SOURCE DATA:
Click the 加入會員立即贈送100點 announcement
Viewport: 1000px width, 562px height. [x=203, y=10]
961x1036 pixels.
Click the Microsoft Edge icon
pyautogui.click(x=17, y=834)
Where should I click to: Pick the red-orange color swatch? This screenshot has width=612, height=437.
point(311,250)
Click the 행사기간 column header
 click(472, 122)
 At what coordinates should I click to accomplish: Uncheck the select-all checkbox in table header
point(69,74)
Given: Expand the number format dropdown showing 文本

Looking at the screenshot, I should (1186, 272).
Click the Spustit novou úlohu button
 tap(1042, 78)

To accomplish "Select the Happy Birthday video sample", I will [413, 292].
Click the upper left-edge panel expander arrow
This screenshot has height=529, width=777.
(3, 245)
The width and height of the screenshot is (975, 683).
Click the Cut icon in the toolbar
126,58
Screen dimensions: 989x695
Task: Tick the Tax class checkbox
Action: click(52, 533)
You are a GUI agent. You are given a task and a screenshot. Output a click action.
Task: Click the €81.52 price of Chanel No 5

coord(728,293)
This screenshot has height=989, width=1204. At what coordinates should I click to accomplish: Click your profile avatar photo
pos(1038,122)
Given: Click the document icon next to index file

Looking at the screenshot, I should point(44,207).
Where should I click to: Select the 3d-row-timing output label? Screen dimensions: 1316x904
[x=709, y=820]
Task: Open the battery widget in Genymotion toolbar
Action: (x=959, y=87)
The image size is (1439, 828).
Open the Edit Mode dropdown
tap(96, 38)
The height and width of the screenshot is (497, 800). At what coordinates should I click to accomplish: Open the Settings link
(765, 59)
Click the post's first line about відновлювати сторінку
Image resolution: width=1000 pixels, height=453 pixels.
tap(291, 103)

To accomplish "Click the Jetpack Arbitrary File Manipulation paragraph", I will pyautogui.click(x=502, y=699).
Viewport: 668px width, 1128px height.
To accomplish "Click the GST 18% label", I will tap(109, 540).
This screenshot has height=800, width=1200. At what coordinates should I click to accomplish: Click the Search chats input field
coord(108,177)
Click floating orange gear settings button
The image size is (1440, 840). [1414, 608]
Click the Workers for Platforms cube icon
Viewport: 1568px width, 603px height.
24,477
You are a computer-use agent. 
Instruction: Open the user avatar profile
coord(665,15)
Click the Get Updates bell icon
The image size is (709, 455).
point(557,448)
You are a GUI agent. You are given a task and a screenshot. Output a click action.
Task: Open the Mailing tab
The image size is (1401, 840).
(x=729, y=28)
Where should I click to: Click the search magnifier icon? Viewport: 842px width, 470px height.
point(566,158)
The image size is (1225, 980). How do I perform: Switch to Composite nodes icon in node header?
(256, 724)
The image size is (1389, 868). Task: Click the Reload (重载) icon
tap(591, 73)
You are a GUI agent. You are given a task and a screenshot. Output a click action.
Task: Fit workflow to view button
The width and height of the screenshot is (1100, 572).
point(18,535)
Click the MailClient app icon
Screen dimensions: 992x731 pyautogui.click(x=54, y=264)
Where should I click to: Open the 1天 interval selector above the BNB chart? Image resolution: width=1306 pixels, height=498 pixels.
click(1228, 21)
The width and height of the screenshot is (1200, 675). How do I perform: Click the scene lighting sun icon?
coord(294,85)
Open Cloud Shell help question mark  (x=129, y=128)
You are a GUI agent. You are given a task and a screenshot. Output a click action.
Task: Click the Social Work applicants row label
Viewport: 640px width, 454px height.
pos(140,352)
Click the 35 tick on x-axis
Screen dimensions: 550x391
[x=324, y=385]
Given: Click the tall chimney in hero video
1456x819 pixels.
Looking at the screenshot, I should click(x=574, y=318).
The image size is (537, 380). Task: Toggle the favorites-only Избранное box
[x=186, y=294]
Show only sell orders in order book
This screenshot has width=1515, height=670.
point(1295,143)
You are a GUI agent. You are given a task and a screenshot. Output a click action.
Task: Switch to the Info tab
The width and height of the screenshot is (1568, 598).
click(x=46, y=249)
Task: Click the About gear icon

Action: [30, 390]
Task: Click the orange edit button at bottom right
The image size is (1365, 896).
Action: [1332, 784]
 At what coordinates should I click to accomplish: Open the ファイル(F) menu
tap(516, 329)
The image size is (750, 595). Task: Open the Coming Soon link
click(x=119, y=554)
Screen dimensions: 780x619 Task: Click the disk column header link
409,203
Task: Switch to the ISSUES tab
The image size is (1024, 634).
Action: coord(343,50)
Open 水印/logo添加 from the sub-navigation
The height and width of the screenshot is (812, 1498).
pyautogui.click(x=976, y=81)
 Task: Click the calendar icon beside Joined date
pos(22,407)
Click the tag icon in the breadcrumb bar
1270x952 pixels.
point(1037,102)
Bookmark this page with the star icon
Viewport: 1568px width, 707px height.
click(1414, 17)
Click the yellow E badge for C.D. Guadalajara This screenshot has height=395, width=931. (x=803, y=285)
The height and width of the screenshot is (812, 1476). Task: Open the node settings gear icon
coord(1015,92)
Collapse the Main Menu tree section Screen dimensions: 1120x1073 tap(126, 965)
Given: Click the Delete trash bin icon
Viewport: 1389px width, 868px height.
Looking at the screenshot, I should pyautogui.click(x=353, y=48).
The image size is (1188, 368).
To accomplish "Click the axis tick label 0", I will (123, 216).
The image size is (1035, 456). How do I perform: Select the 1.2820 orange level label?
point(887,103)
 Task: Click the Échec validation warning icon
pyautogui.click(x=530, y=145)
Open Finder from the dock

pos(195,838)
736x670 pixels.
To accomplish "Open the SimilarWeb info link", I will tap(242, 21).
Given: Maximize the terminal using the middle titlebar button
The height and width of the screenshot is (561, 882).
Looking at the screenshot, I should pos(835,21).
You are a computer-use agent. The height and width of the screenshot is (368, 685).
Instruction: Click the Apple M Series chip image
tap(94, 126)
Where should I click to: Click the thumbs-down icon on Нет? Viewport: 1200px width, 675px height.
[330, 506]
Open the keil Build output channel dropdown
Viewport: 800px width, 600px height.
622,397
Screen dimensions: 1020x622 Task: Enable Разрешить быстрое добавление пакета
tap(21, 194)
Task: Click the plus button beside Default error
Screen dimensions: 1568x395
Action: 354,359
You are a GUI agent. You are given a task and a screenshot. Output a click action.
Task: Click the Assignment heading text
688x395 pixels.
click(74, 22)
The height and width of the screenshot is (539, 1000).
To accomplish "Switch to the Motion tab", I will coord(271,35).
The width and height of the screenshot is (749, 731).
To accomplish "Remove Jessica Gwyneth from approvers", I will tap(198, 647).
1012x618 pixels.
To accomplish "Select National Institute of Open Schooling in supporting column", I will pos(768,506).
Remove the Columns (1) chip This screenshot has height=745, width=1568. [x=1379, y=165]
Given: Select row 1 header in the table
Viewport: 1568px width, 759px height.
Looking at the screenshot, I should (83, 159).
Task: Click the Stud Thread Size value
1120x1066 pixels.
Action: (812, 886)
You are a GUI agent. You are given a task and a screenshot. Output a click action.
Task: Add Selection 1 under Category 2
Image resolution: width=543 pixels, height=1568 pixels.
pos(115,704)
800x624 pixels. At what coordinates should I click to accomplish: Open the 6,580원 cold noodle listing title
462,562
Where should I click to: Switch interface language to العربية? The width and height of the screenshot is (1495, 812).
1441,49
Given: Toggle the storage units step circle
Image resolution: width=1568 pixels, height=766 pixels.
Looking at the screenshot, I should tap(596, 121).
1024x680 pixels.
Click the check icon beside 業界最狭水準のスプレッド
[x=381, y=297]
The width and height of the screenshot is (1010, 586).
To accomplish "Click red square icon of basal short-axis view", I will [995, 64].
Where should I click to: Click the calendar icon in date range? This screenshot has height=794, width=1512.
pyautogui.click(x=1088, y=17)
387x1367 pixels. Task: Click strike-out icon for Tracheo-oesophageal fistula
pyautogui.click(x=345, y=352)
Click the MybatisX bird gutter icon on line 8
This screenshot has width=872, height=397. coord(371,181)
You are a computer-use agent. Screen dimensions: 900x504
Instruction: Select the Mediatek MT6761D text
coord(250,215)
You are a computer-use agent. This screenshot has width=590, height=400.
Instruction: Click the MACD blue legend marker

WRITTEN REQUEST: Format the lines from the one with "Given: Toggle the storage units step circle" up to and including the one with "pyautogui.click(x=1088, y=17)" as a numbered list, omitting any blank lines.

EXERCISE OUTPUT:
1. Given: Toggle the storage units step circle
2. Image resolution: width=1568 pixels, height=766 pixels.
3. Looking at the screenshot, I should tap(596, 121).
4. 1024x680 pixels.
5. Click the check icon beside 業界最狭水準のスプレッド
6. [x=381, y=297]
7. The width and height of the screenshot is (1010, 586).
8. To accomplish "Click red square icon of basal short-axis view", I will [995, 64].
9. Where should I click to: Click the calendar icon in date range? This screenshot has height=794, width=1512.
10. pyautogui.click(x=1088, y=17)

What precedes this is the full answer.